DATA TO PROCESS:
________

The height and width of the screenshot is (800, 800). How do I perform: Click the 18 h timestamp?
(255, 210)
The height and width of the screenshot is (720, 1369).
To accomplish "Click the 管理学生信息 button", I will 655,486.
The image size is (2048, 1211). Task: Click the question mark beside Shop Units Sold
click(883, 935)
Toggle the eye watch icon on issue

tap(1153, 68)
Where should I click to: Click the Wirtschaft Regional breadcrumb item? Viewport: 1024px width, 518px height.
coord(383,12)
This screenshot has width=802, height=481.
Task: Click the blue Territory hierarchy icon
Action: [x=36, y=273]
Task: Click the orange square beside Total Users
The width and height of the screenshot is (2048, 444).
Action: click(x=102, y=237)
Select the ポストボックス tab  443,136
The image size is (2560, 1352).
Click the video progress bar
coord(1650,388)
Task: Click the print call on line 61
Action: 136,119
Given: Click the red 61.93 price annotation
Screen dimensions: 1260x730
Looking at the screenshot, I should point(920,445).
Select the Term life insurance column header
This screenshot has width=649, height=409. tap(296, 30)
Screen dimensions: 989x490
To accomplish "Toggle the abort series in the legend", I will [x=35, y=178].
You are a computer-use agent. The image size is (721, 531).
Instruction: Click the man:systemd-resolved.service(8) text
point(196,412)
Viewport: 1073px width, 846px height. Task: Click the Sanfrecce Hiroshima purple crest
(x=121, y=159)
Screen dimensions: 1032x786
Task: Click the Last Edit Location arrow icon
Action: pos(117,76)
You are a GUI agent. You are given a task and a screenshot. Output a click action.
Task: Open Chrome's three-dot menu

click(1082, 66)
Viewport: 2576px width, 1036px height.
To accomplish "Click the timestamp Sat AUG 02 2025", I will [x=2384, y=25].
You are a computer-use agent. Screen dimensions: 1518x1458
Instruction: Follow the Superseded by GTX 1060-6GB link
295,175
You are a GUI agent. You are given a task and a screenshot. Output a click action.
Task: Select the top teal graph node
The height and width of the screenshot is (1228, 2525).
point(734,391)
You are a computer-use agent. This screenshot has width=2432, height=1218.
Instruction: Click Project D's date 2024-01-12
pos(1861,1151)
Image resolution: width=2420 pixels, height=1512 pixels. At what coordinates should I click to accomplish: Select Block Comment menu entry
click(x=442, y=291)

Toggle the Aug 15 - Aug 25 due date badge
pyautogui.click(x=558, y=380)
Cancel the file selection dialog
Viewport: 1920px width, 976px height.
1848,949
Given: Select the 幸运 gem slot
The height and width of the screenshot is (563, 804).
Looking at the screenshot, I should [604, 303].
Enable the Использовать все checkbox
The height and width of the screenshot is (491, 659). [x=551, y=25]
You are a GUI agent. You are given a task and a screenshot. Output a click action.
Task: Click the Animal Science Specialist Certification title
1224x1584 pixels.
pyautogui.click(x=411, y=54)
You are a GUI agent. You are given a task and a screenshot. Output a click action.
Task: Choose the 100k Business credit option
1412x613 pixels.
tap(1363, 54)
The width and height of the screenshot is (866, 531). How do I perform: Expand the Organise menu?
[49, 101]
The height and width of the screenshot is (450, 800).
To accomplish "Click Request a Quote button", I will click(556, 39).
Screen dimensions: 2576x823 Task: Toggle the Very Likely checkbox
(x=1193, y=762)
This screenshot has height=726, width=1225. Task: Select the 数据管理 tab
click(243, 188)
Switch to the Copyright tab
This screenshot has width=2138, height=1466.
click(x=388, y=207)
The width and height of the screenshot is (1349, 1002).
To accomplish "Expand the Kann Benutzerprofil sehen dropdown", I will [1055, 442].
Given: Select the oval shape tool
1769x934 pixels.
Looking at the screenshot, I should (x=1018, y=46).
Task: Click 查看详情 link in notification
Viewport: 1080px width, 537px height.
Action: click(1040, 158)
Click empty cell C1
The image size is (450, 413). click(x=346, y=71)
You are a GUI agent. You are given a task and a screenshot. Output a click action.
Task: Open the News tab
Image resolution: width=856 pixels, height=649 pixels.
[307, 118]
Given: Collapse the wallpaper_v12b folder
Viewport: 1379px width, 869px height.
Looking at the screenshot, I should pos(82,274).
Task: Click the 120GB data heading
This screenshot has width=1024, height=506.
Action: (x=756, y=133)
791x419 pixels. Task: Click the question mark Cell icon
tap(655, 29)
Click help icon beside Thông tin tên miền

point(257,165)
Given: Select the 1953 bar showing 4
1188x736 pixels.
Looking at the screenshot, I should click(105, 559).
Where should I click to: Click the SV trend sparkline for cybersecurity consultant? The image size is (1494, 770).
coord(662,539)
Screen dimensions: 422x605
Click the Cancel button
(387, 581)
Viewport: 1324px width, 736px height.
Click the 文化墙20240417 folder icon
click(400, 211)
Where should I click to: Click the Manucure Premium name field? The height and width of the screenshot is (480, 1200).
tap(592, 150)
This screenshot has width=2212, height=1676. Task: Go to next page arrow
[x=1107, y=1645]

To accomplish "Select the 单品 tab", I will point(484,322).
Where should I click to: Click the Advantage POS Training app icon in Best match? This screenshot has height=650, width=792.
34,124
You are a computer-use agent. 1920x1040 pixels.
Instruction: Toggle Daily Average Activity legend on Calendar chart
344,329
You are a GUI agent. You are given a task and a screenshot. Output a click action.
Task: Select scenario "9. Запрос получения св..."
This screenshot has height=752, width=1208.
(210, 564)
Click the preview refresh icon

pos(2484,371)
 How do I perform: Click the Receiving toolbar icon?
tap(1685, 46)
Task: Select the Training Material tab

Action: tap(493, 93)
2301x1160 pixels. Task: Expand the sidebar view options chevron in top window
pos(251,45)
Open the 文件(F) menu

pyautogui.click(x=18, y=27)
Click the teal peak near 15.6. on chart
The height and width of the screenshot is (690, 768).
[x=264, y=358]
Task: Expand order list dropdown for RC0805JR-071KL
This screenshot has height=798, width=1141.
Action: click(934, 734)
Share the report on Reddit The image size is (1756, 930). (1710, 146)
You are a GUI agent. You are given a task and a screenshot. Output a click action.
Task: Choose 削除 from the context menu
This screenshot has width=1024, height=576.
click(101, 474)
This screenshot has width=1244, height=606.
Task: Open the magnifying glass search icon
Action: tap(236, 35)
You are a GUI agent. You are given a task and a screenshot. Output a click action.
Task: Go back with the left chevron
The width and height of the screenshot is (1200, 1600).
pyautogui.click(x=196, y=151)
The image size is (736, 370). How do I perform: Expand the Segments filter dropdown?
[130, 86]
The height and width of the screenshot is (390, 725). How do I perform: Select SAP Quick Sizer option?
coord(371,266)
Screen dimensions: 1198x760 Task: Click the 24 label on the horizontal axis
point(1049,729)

________

WORK TO BE COMPLETED: Transcribe all of the rows above verbatim, line by line, with no changes.

RESPONSE TO THE TASK:
The height and width of the screenshot is (800, 800). How do I perform: Click the 18 h timestamp?
(255, 210)
The height and width of the screenshot is (720, 1369).
To accomplish "Click the 管理学生信息 button", I will 655,486.
The image size is (2048, 1211). Task: Click the question mark beside Shop Units Sold
click(883, 935)
Toggle the eye watch icon on issue

tap(1153, 68)
Where should I click to: Click the Wirtschaft Regional breadcrumb item? Viewport: 1024px width, 518px height.
coord(383,12)
This screenshot has width=802, height=481.
Task: Click the blue Territory hierarchy icon
Action: [x=36, y=273]
Task: Click the orange square beside Total Users
The width and height of the screenshot is (2048, 444).
Action: click(x=102, y=237)
Select the ポストボックス tab  443,136
The image size is (2560, 1352).
Click the video progress bar
coord(1650,388)
Task: Click the print call on line 61
Action: 136,119
Given: Click the red 61.93 price annotation
Screen dimensions: 1260x730
Looking at the screenshot, I should point(920,445).
Select the Term life insurance column header
This screenshot has width=649, height=409. tap(296, 30)
Screen dimensions: 989x490
To accomplish "Toggle the abort series in the legend", I will [x=35, y=178].
You are a computer-use agent. The image size is (721, 531).
Instruction: Click the man:systemd-resolved.service(8) text
point(196,412)
Viewport: 1073px width, 846px height. Task: Click the Sanfrecce Hiroshima purple crest
(x=121, y=159)
Screen dimensions: 1032x786
Task: Click the Last Edit Location arrow icon
Action: pos(117,76)
You are a GUI agent. You are given a task and a screenshot. Output a click action.
Task: Open Chrome's three-dot menu

click(1082, 66)
Viewport: 2576px width, 1036px height.
To accomplish "Click the timestamp Sat AUG 02 2025", I will [x=2384, y=25].
You are a computer-use agent. Screen dimensions: 1518x1458
Instruction: Follow the Superseded by GTX 1060-6GB link
295,175
You are a GUI agent. You are given a task and a screenshot. Output a click action.
Task: Select the top teal graph node
The height and width of the screenshot is (1228, 2525).
point(734,391)
You are a computer-use agent. This screenshot has width=2432, height=1218.
Instruction: Click Project D's date 2024-01-12
pos(1861,1151)
Image resolution: width=2420 pixels, height=1512 pixels. At what coordinates should I click to accomplish: Select Block Comment menu entry
click(x=442, y=291)

Toggle the Aug 15 - Aug 25 due date badge
pyautogui.click(x=558, y=380)
Cancel the file selection dialog
Viewport: 1920px width, 976px height.
1848,949
Given: Select the 幸运 gem slot
The height and width of the screenshot is (563, 804).
Looking at the screenshot, I should [604, 303].
Enable the Использовать все checkbox
The height and width of the screenshot is (491, 659). [x=551, y=25]
You are a GUI agent. You are given a task and a screenshot. Output a click action.
Task: Click the Animal Science Specialist Certification title
1224x1584 pixels.
pyautogui.click(x=411, y=54)
You are a GUI agent. You are given a task and a screenshot. Output a click action.
Task: Choose the 100k Business credit option
1412x613 pixels.
tap(1363, 54)
The width and height of the screenshot is (866, 531). How do I perform: Expand the Organise menu?
[49, 101]
The height and width of the screenshot is (450, 800).
To accomplish "Click Request a Quote button", I will click(556, 39).
Screen dimensions: 2576x823 Task: Toggle the Very Likely checkbox
(x=1193, y=762)
This screenshot has height=726, width=1225. Task: Select the 数据管理 tab
click(243, 188)
Switch to the Copyright tab
This screenshot has width=2138, height=1466.
click(x=388, y=207)
The width and height of the screenshot is (1349, 1002).
To accomplish "Expand the Kann Benutzerprofil sehen dropdown", I will [1055, 442].
Given: Select the oval shape tool
1769x934 pixels.
Looking at the screenshot, I should (x=1018, y=46).
Task: Click 查看详情 link in notification
Viewport: 1080px width, 537px height.
Action: click(1040, 158)
Click empty cell C1
The image size is (450, 413). click(x=346, y=71)
You are a GUI agent. You are given a task and a screenshot. Output a click action.
Task: Open the News tab
Image resolution: width=856 pixels, height=649 pixels.
[307, 118]
Given: Collapse the wallpaper_v12b folder
Viewport: 1379px width, 869px height.
Looking at the screenshot, I should pos(82,274).
Task: Click the 120GB data heading
This screenshot has width=1024, height=506.
Action: (x=756, y=133)
791x419 pixels. Task: Click the question mark Cell icon
tap(655, 29)
Click help icon beside Thông tin tên miền

point(257,165)
Given: Select the 1953 bar showing 4
1188x736 pixels.
Looking at the screenshot, I should click(105, 559).
Where should I click to: Click the SV trend sparkline for cybersecurity consultant? The image size is (1494, 770).
coord(662,539)
Screen dimensions: 422x605
Click the Cancel button
(387, 581)
Viewport: 1324px width, 736px height.
Click the 文化墙20240417 folder icon
click(400, 211)
Where should I click to: Click the Manucure Premium name field? The height and width of the screenshot is (480, 1200).
tap(592, 150)
This screenshot has width=2212, height=1676. Task: Go to next page arrow
[x=1107, y=1645]

To accomplish "Select the 单品 tab", I will point(484,322).
Where should I click to: Click the Advantage POS Training app icon in Best match? This screenshot has height=650, width=792.
34,124
You are a computer-use agent. 1920x1040 pixels.
Instruction: Toggle Daily Average Activity legend on Calendar chart
344,329
You are a GUI agent. You are given a task and a screenshot. Output a click action.
Task: Select scenario "9. Запрос получения св..."
This screenshot has height=752, width=1208.
(210, 564)
Click the preview refresh icon

pos(2484,371)
 How do I perform: Click the Receiving toolbar icon?
tap(1685, 46)
Task: Select the Training Material tab

Action: tap(493, 93)
2301x1160 pixels. Task: Expand the sidebar view options chevron in top window
pos(251,45)
Open the 文件(F) menu

pyautogui.click(x=18, y=27)
Click the teal peak near 15.6. on chart
The height and width of the screenshot is (690, 768).
[x=264, y=358]
Task: Expand order list dropdown for RC0805JR-071KL
This screenshot has height=798, width=1141.
Action: click(934, 734)
Share the report on Reddit The image size is (1756, 930). (1710, 146)
You are a GUI agent. You are given a task and a screenshot. Output a click action.
Task: Choose 削除 from the context menu
This screenshot has width=1024, height=576.
click(101, 474)
This screenshot has width=1244, height=606.
Task: Open the magnifying glass search icon
Action: tap(236, 35)
You are a GUI agent. You are given a task and a screenshot. Output a click action.
Task: Go back with the left chevron
The width and height of the screenshot is (1200, 1600).
pyautogui.click(x=196, y=151)
The image size is (736, 370). How do I perform: Expand the Segments filter dropdown?
[130, 86]
The height and width of the screenshot is (390, 725). How do I perform: Select SAP Quick Sizer option?
coord(371,266)
Screen dimensions: 1198x760 Task: Click the 24 label on the horizontal axis
point(1049,729)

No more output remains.